请参阅开发 Liberty 安全性基础结构的扩展以了解一些示例。
管理安全性
管理安全性意味着您可以使用远程 JMX 客户机来管理 Liberty。要使用 REST 连接器来保护远程连接,请参阅使用 JMX 连接至 Liberty。您还可以开发您自己的 JMX 客户机应用程序,如为 Liberty 开发 JMX Java 客户机中所述。
z/OS® 安全性
支持在 Liberty 中使用 z/OS® 平台上的系统授权工具 (SAF) 来进行认证和授权。请参阅在 Liberty for z/OS 上启用 z/OS 授权服务和配置 SAF 授权以获取详细任务。
认证别名
认证数据别名为数据库连接提供安全性支持。请参阅为 Liberty 配置认证别名。
配置示例和样本
在 Liberty 上配置应用程序的安全性时,可以参考 WASdev.net Web 站点上的若干个安全性配置示例。
安全兼容性和差异
可以了解 WebSphere Application Server 传统版和 Liberty 在安全性功能上的主要差异。请参阅 WebSphere Application Server 传统版 与 Liberty 之间的安全配置差异。
配置轻量级目录访问协议 (LDAP)
选择要添加至服务器配置的 LDAP 用户注册表项后,LDAP 用户注册表详细信息面板将显示受支持 LDAP 服务器类型列表。如果选择受支持的 LDAP 服务器类型,那么系统不会自动预填充与所选 LDAP 服务器类型相关联的 LDAP 过滤器。

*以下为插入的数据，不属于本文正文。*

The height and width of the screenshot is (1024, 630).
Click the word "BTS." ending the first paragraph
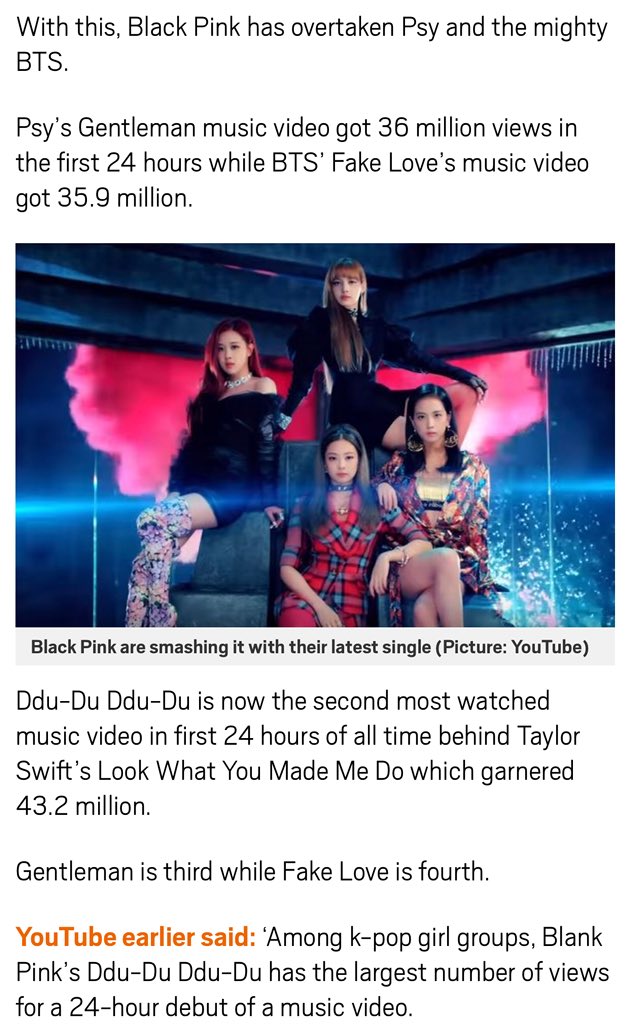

- Active Directory LDAP 过滤器
- 定制 LDAP 过滤器
- Domino® LDAP 过滤器
- eDirectory LDAP 过滤器
- IBM® Directory Server LDAP 过滤器
- iPlanet LDAP 过滤器
- Netscape LDAP 过滤器
- SecureWay LDAP 过滤器
- 用户过滤器
- 组过滤器
- 用户标识映射
- 组标识映射
- 组成员标识映射
或者,可向服务器配置添加 LDAP 过滤器。必须指定标识以使该引用与此特定过滤器配置相关联,从而使其与 LDAP 用户注册表配置相关联。如果使用此方法来配置 LDAP 过滤器,那么该引用标识在 LDAP 用户注册表详细信息面板上将会被选中(在对应 LDAP 过滤器类型下使用浏览按钮定位)。
如果要使用基于 Eclipse 的开发者工具来配置 LDAP,请针对 wlp/templates/config/ldapRegistry.xml 中的样本来验证所保存配置。
有关更多信息,请参阅在 Liberty 中配置 LDAP 用户注册表。